Team Based Health Care Act
The proposed act introduces several significant amendments aimed at improving healthcare practices, especially in rural and underserved areas. By requiring healthcare professionals to operate within established teams, the bill promotes a more integrated approach to patient management. Additionally, the legislation mandates the formation of a Team Based Health Care Committee to oversee the implementation of the act, which includes issuing recommendations for incentives to encourage APRNs and PAs to work in primary care settings. The intention is to increase healthcare access and quality by fostering collaborative practice environments.
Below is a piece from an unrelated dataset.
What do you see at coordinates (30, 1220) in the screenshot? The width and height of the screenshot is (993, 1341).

Bill S0669, titled the 'Team Based Health Care Act', seeks to amend the South Carolina Code of Laws by establishing a framework for team-based healthcare practices. The legislation requires Advanced Practice Registered Nurses (APRNs), Physician Assistants (PAs), and Anesthesiologist's Assistants (AAs) to work collaboratively as part of a patient care team regardless of their practice setting. This collaborative framework aims to enhance healthcare delivery by ensuring that all participants in the care process operate under clear guidelines and enhanced supervision from licensed physicians, thereby promoting better patient outcomes.
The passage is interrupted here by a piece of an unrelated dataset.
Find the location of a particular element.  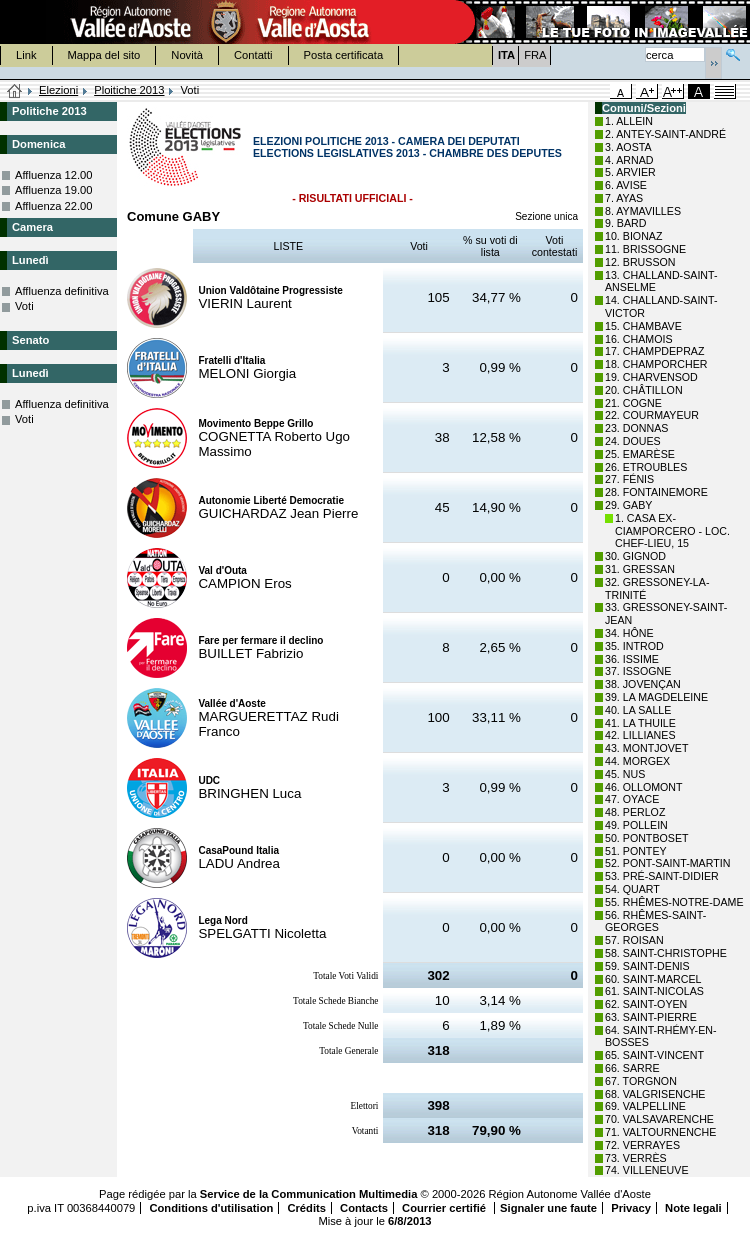

56. RHÊMES-SAINT-GEORGES is located at coordinates (655, 921).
The sentiment surrounding S0669 appears generally positive, particularly among healthcare professionals advocating for enhanced collaboration within the healthcare system. Supporters argue that this act will ultimately benefit patients through improved care coordination and access, especially in areas lacking sufficient healthcare providers. However, there may be challenges concerning compliance, particularly from healthcare providers who are accustomed to working independently, indicating a need for support and education regarding collaborative practices before full implementation.
Notable points of contention arise from concerns about the scope of authority and the dynamics of medical practice as dictated by this bill. Critics may worry about the implications of requiring APRNs and PAs to practice under physicians, potentially leading to practice limitations and resistance from those who advocate for expanded autonomy in practice settings. Opponents might also raise issues about the adequacy of training and resources to support such collaborative models, especially in rural settings where healthcare systems may already be under strain.